Le monument aux morts fait face à l'hôtel Malherbe.
Patrimoines Publié le 09/11/2020

Le 11 novembre 1940, des Caennais bravent l'interdiction de célébrer l'armistice de 1918. Pour le 80e anniversaire de cet acte de Résistance, une plaque commémorative leur rendra hommage place Foch.

En 1940, cela fait 13 ans que le monument aux morts de 1914-18 et sa colonne coiffée d'une victoire ailée se dresse au centre de la place Maréchal-Foch, devant l'hôtel Malherbe. Depuis juin, l'édifice mémoriel a entamé une période de cohabitation compliquée avec le grand hôtel voisin quand ce dernier a été réquisitionné par la FeldKommandantur. Le bas-relief, œuvre de Raymond Bigot qui représentait un coq gaulois terrassant un aigle allemand, a rapidement été détruit par l'Occupant.

En 1944, la colonne de la Victoire est restée debout, au centre d'une place en ruines.

© Archives municipales / Fonds Delassalle

Élan patriotique

Repeint en noir, l'ancien hôtel Malherbe est gardé jour et nuit par des sentinelles en arme. Le 11 novembre 1940, il est le théâtre d'un acte spontané de Résistance.

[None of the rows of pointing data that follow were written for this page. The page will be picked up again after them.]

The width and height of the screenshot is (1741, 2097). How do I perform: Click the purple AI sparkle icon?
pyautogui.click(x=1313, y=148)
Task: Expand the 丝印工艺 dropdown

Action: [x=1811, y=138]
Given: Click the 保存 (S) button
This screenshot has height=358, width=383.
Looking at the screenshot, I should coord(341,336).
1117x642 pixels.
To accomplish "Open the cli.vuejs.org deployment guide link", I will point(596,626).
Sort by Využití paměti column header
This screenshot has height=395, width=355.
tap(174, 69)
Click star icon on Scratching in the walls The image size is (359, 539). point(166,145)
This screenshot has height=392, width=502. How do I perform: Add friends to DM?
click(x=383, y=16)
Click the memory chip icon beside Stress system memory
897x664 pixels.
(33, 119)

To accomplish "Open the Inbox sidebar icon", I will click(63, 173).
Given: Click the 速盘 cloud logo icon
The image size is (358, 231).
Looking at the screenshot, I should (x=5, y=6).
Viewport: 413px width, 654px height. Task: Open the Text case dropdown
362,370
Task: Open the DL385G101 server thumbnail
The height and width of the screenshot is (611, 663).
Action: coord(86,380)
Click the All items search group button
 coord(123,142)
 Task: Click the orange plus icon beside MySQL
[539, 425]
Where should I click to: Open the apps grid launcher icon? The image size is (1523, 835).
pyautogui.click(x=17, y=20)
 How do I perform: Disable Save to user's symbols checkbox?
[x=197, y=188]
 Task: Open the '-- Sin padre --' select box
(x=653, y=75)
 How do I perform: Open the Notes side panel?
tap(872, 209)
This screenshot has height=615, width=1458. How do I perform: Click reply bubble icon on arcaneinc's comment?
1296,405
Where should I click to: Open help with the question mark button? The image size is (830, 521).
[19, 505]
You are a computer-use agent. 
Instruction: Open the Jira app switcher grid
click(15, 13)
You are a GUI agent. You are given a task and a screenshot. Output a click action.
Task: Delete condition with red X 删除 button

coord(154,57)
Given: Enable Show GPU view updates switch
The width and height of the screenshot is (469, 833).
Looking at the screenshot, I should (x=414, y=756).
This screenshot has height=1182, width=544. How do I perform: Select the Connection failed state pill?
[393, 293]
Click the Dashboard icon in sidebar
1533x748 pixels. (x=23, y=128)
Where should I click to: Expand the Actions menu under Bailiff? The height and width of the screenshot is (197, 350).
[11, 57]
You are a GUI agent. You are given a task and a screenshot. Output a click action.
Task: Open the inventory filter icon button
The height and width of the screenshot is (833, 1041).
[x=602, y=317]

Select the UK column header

"C'est là, juste sous les yeux de l’ennemi, que se rassemblent quelques dizaines de jeunes Caennais s'étant passé le mot pour célébrer malgré tout l'Armistice de 1918", retrace Patrick Nicolle, conseiller municipal en charge des actions liées à la Mémoire, aux Anciens combattants et aux cérémonies patriotiques et commémoratives.

Conséquences tragiques

Indignées par ce mouvement patriotique, les autorités allemandes dispersent le rassemblement et procèdent à plusieurs interpellations. Les identités des frères Lucien et Marcel Colin, ainsi que du professeur Emmanuel Desbiot, sont notamment relevées.

"Leur geste aura une terrible conséquence. En mai 1942, en représailles à un double sabotage commis par la Résistance sur des trains de permissionnaires allemands, à Airan, les deux étudiants et l'enseignant sont arrêtés le 7 mai 1942 comme otages puis envoyés dans les camps d'Auschwitz-Birkenau. Ils n'en reviendront pas."

Hommage, 80 ans après

La cérémonie commémorative du 11 novembre 2020 va être l'occasion de dévoiler une plaque rendant hommage à ces Résistants de la première heure.

"Ces mouvements patriotiques qui ont eu lieu spontanément dans plusieurs villes de France sont assez peu connus, ajoute Patrick Nicolle. Quand l'association Mémoires de la Résistance normande nous a sollicités à ce propos, nous avons immédiatement voulu nous associer à cet hommage."